ヒト単球に、SPAとIgGを添加した場合のIL-10の産生促進能を確認した結果を示す図である。(実施例1) ヒト単球に、SPAとIgGを添加した場合のIL-10の産生促進能を確認した結果を示す図である。図2(A)ではIgGの濃度を100μg/mlに固定し、SPAの濃度を変えたときの結果を示し、図2(B)ではSPAの濃度を10μg/mlに固定し、IgGの濃度を変えたときの結果を示す。(実施例2) ヒト単球に、黄色ブドウ球菌の成分のうちSPA以外の物質であるSEB又はαトキシンを添加した場合のIL-10の産生促進能を確認した結果を示す図である。(比較例1) ヒト末梢血単核細胞に、SPA及びIgGを含む配合剤(SPA/IgG配合剤)を添加したときの結核菌抗原PPD刺激によるIFN-γ産生の制御効果を確認した結果を示す図である。(実験例1) ヒト末梢血単核細胞に、SPA/IgG配合剤を添加したときのスギアレルゲンCry j 1によるIL-5産生の制御効果を確認した結果を示す図である。(実験例2) ヒト単球に、SPA/IgG配合剤を添加したときのIL-12産生に及ぼす影響を確認した結果を示す図である。(実験例3) SPA及びIgGを配合した場合の分子量について、ポリアクリルアミドゲル電気泳動により確認した結果を示す図である。(実験例4) ヒト単球に、SPAの濃度を10μg/mlに固定し、IgGの濃度を変えてSPAとIgGを添加した場合のIL-10の産生促進能を確認した結果を示す図である。
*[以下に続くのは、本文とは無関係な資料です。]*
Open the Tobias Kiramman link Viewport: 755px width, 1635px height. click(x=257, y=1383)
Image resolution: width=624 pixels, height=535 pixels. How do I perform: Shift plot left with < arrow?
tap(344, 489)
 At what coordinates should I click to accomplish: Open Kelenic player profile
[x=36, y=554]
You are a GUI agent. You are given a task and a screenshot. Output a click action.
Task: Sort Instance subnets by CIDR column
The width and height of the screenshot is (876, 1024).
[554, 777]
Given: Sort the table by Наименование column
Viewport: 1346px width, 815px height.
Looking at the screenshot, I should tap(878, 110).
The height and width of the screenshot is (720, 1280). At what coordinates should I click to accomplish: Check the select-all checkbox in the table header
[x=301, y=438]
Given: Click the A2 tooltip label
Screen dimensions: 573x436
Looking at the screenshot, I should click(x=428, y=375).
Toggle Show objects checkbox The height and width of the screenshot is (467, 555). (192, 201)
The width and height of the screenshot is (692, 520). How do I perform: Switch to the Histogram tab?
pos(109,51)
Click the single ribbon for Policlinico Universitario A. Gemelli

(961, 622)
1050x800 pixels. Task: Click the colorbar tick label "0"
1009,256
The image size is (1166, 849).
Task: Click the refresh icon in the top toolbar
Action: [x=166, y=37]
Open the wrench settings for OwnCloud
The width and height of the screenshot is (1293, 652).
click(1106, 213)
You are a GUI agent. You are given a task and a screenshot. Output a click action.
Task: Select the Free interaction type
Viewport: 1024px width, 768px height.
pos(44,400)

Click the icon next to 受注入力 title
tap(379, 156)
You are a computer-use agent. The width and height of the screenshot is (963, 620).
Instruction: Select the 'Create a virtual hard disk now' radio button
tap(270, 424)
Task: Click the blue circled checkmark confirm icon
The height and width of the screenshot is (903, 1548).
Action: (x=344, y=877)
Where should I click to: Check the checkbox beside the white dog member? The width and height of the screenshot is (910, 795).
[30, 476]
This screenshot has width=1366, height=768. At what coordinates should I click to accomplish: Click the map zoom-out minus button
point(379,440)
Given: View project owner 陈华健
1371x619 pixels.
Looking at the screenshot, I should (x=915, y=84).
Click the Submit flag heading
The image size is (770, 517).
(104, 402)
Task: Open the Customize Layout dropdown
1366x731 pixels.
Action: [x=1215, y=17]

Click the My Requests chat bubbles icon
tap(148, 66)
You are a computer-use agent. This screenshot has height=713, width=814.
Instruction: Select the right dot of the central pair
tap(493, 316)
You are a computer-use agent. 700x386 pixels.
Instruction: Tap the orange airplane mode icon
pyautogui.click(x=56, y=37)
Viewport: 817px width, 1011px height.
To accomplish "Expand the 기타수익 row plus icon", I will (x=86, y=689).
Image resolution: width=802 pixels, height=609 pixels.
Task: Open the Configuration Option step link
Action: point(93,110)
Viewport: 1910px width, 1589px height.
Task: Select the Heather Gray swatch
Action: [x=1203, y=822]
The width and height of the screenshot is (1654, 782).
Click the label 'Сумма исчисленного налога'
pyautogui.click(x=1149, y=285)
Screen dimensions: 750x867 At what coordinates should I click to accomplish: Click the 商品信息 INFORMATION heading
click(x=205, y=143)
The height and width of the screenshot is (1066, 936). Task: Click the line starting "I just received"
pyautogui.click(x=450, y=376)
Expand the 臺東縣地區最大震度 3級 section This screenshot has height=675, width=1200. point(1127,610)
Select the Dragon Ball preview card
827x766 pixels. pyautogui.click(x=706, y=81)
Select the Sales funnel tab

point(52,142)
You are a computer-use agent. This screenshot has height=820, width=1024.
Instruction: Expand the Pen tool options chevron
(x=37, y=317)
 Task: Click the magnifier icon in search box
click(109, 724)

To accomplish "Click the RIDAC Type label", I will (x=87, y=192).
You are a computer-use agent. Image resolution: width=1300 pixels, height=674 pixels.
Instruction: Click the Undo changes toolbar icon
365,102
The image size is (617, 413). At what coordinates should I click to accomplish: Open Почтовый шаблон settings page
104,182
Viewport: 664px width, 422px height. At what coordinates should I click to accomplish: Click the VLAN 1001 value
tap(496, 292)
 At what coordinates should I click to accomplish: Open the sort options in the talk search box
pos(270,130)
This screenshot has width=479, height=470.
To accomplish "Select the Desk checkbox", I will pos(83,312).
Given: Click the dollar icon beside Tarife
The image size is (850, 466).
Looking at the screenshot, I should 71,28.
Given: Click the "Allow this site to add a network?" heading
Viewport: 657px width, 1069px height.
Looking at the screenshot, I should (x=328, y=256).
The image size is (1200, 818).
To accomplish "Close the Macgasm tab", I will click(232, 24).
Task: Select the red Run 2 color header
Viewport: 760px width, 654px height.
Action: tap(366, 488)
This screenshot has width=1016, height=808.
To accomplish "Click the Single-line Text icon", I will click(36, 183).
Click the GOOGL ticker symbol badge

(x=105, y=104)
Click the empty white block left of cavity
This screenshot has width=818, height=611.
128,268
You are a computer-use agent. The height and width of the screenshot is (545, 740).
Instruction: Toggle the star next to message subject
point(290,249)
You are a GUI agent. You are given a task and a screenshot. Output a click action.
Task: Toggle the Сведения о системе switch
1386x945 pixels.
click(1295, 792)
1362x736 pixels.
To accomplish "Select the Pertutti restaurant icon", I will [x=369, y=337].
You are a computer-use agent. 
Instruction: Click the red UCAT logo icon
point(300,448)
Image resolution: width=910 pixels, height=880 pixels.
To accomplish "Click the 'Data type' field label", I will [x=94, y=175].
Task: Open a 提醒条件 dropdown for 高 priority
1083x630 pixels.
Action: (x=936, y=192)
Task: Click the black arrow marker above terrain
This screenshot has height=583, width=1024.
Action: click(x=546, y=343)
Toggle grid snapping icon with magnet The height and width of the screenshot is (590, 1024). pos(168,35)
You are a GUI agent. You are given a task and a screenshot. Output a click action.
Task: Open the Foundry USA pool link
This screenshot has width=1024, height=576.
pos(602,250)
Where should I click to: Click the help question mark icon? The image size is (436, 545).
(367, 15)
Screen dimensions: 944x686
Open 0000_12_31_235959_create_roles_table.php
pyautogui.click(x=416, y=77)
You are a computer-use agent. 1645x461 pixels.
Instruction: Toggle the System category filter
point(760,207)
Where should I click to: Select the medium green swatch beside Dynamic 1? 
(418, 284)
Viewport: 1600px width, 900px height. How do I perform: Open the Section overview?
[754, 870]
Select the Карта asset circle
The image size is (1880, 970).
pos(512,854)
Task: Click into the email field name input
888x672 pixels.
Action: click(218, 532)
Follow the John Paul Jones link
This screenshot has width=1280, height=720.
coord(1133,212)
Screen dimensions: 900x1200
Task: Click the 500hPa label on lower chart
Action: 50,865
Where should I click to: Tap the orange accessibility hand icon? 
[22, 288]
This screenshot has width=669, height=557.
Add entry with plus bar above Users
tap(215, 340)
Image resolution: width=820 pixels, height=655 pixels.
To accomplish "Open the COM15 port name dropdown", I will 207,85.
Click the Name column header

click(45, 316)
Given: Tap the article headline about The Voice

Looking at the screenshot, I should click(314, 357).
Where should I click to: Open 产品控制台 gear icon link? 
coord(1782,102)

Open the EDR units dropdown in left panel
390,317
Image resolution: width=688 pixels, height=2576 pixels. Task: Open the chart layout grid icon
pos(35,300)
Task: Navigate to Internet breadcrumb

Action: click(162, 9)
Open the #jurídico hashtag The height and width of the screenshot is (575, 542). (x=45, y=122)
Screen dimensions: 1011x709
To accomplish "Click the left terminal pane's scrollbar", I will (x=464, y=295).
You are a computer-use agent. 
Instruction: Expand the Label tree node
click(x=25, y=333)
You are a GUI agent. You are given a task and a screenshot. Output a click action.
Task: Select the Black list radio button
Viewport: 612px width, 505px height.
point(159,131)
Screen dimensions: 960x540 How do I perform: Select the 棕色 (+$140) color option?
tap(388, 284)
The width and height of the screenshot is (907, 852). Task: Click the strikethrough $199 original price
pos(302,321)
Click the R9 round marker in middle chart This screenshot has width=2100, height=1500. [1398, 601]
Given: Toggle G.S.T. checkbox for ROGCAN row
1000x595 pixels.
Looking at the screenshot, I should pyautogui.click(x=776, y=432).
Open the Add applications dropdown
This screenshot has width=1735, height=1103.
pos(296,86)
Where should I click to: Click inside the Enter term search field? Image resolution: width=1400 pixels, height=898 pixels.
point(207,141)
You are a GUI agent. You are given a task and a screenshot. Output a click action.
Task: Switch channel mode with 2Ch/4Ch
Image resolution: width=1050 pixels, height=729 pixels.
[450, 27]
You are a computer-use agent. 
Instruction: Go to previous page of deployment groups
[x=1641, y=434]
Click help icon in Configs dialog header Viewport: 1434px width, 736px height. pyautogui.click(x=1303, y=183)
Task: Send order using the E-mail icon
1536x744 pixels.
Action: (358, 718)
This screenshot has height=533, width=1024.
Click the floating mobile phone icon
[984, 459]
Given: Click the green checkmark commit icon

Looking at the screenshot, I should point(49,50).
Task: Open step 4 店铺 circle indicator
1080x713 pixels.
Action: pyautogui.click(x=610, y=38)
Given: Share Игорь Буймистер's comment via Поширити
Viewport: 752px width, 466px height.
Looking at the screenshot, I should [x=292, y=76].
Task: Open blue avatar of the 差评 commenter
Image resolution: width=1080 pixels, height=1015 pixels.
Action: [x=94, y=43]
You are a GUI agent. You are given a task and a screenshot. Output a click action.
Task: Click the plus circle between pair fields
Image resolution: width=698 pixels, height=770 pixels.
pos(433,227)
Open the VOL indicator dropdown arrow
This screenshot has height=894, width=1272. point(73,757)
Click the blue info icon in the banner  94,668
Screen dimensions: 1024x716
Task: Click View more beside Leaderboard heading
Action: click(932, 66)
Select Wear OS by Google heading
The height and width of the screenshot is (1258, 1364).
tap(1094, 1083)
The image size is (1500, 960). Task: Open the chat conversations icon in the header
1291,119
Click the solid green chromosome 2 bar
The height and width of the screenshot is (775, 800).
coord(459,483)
(実施例3)
本発明は、IL-10産生細胞を、SPA及びIgGで刺激することを特徴とする、細胞からのIL-10産生促進方法に関する。
本明細書において、「IL-10産生細胞」とはIL-10を産生しうる細胞であればよい。背景技術の欄でも言及したように、IL-10は、単球、Th2、Mφ、B-1細胞、マスト細胞、ケラチノサイトなど、多くの細胞から産生されることが公知である。本明細書において、IL-10産生細胞としては、例えば白血球が挙げられ、より具体的には、単球、顆粒球、リンパ球及び樹状細胞から選択されるいずれか1種又は複数種の細胞が挙げられる。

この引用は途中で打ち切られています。